■ **TASK GOAL**:
Each record is to be duplicated exactly, with nothing added.

■ **RECORDED INFORMATION**:
────────────────────
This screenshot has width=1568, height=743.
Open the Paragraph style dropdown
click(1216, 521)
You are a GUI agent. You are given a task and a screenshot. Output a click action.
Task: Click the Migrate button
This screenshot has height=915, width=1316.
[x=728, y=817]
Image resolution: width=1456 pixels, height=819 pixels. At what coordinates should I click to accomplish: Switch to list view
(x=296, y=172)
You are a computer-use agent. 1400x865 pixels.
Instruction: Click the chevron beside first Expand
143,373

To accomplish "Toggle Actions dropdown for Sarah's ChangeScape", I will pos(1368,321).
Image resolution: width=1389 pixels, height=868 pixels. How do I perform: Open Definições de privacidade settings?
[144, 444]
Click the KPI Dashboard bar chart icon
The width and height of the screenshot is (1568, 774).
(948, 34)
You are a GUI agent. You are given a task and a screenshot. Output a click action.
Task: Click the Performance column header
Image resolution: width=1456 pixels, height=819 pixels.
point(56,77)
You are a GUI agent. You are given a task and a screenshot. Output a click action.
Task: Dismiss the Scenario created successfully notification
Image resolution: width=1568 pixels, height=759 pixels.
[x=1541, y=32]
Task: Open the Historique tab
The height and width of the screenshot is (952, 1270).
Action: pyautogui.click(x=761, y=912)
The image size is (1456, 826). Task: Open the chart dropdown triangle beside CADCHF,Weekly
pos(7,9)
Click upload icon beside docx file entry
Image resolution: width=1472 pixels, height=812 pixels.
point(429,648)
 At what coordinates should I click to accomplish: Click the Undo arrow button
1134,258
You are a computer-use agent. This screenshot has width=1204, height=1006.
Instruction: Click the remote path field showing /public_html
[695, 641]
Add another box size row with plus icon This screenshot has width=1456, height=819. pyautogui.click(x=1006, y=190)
────────────────────
■ **ANSWER BOX**:
This screenshot has width=1568, height=743.
Open the Paragraph style dropdown
click(1216, 521)
You are a GUI agent. You are given a task and a screenshot. Output a click action.
Task: Click the Migrate button
This screenshot has height=915, width=1316.
[x=728, y=817]
Image resolution: width=1456 pixels, height=819 pixels. At what coordinates should I click to accomplish: Switch to list view
(x=296, y=172)
You are a computer-use agent. 1400x865 pixels.
Instruction: Click the chevron beside first Expand
143,373

To accomplish "Toggle Actions dropdown for Sarah's ChangeScape", I will pos(1368,321).
Image resolution: width=1389 pixels, height=868 pixels. How do I perform: Open Definições de privacidade settings?
[144, 444]
Click the KPI Dashboard bar chart icon
The width and height of the screenshot is (1568, 774).
(948, 34)
You are a GUI agent. You are given a task and a screenshot. Output a click action.
Task: Click the Performance column header
Image resolution: width=1456 pixels, height=819 pixels.
point(56,77)
You are a GUI agent. You are given a task and a screenshot. Output a click action.
Task: Dismiss the Scenario created successfully notification
Image resolution: width=1568 pixels, height=759 pixels.
[x=1541, y=32]
Task: Open the Historique tab
The height and width of the screenshot is (952, 1270).
Action: pyautogui.click(x=761, y=912)
The image size is (1456, 826). Task: Open the chart dropdown triangle beside CADCHF,Weekly
pos(7,9)
Click upload icon beside docx file entry
Image resolution: width=1472 pixels, height=812 pixels.
point(429,648)
 At what coordinates should I click to accomplish: Click the Undo arrow button
1134,258
You are a computer-use agent. This screenshot has width=1204, height=1006.
Instruction: Click the remote path field showing /public_html
[695, 641]
Add another box size row with plus icon This screenshot has width=1456, height=819. pyautogui.click(x=1006, y=190)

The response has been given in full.